Passage given:
[start]
FLORIDA, US–Hurricane Matthew is poised to deliver a potentially catastrophic strike on Haiti beginning today, Monday, and poses a danger to eastern Cuba and Jamaica by tonight. Matthew will then crawl slowly through the Bahamas for several days before potentially flirting with parts of the US coast beginning this weekend.
Hurricane warnings are in effect for much of eastern Cuba and all of Haiti and Jamaica. Hurricane watches were issued early Sunday morning for the Turks and Caicos and southeast Bahamas, including the Inaguas, Mayaguana, Acklins, Crooked Island and Long Cay.
Hurricane Matthew is moving generally northwestward as a strong and extremely dangerous Category 4 hurricane, located about 320 miles south-southwest of Port-au-Prince, Haiti.
Matthew’s tropical storm-force wind field (at least 39mph sustained winds) extends up to 205 miles from the centre, and hurricane-force winds extend up to 35 miles from the centre.
Some fluctuations in intensity are possible over the next couple of days, but Matthew is expected to remain a powerful hurricane as it makes its closest approach to Haiti, Jamaica, Cuba and the Bahamas.
Here is the approximate timing of the worst wind and surge impacts, coinciding with the nearest passage of the eyewall of Matthew. Jamaica: Monday/Monday night; Haiti/Dominican Republic: late Monday/Tuesday; Eastern Cuba: early Tuesday through Tuesday night; Southeast & central Bahamas/Turks & Caicos: Tuesday into at least Wednesday night
Small, subtle changes in the path of the eyewall, sometimes not resolvable until hours before the passage, can make a large difference on wind impact.
Note that even though certain locations may not be in the cone of uncertainty, impacts will be spread well beyond the edge of the cone.
Impacts, such as outer rain bands and some initial tropical storm-force gusts were expected to begin in Jamaica and Hispañola (particularly Haiti) as soon as Sunday night, and in eastern Cuba as soon as Monday, making preparations difficult.
Over a foot of rainfall from Matthew may trigger life-threatening flash floods and mudslides. In Haiti, in particular, heavy rainfall could be catastrophic. Here are the latest rainfall projections from the US National Hurricane Center: southern Haiti: 15 to 25 inches, locally up to 40 inches; western Haiti: 8 to 12 inches, locally up to 20 inches; Northern Haiti: 1 to 3 inches, locally up to 5 inches; eastern Cuba, eastern Jamaica, the Dominican Republic: 5 to 10 inches, locally up to 15 inches; southeast Bahamas: 8 to 12 inches, locally up to 15 inches; Turks and Caicos: 2 to 5 inches, locally up to 8 inches
As Matthew comes northward, both waves and storm surge will increase on the southward facing shores of Haiti, Jamaica and Cuba. On the current forecast track, water levels will likely fall into the following ranges as indicated as amounts above normal tide levels: south coast of Cuba east of Cabo Cruz: 7 to 11 feet; south coast of Haiti: 7 to 10 feet; north coast of Cuba east of Camaguey: 4 to 6 feet; Jamaica: 3 to 5 feet; Gulf of Gonave (Haiti): 3 to 5 feet; south coast of the Dominican Republic: 1 to 3 feet.
[end]
What you have to do: According to the report on Hurricane Matthew, how far from the center do the storm's hurricane-force winds extend?

Data:
[start]
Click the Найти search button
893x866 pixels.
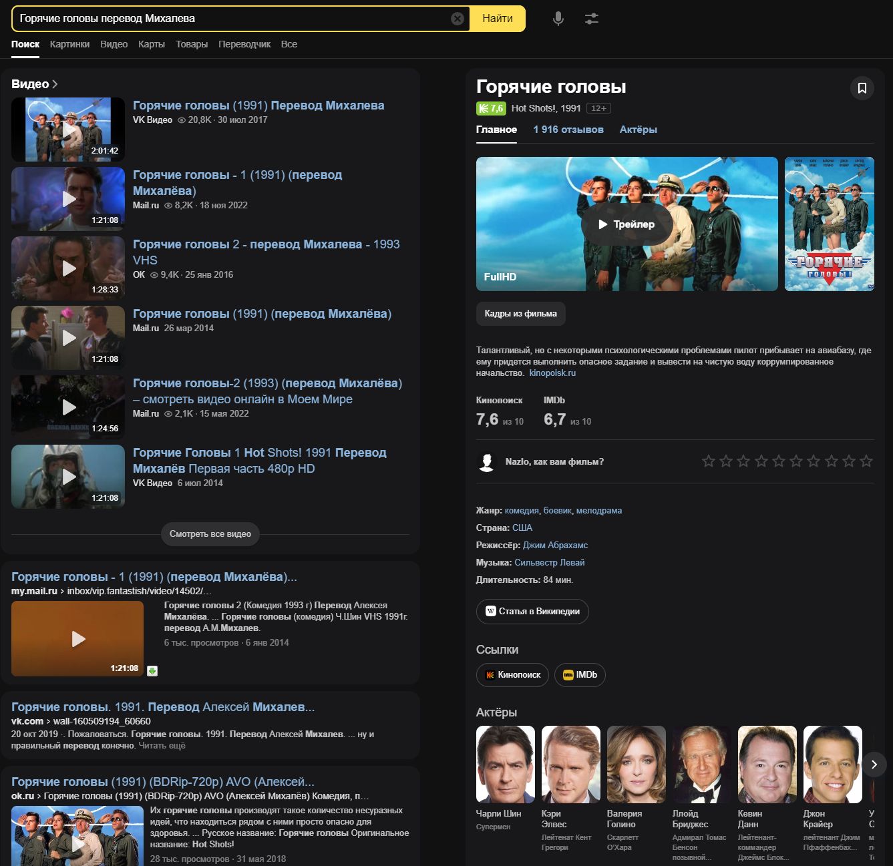click(x=498, y=19)

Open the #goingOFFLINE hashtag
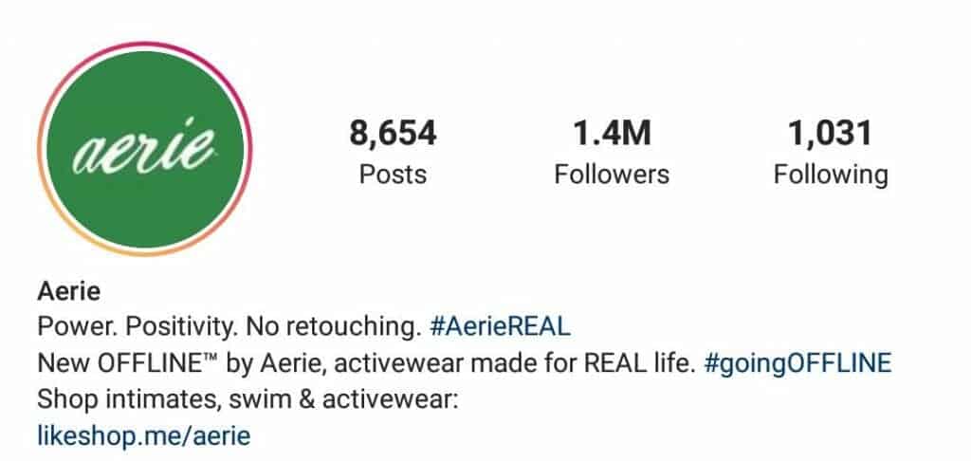tap(797, 363)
[end]
Correct output: Up to 35 miles from the center.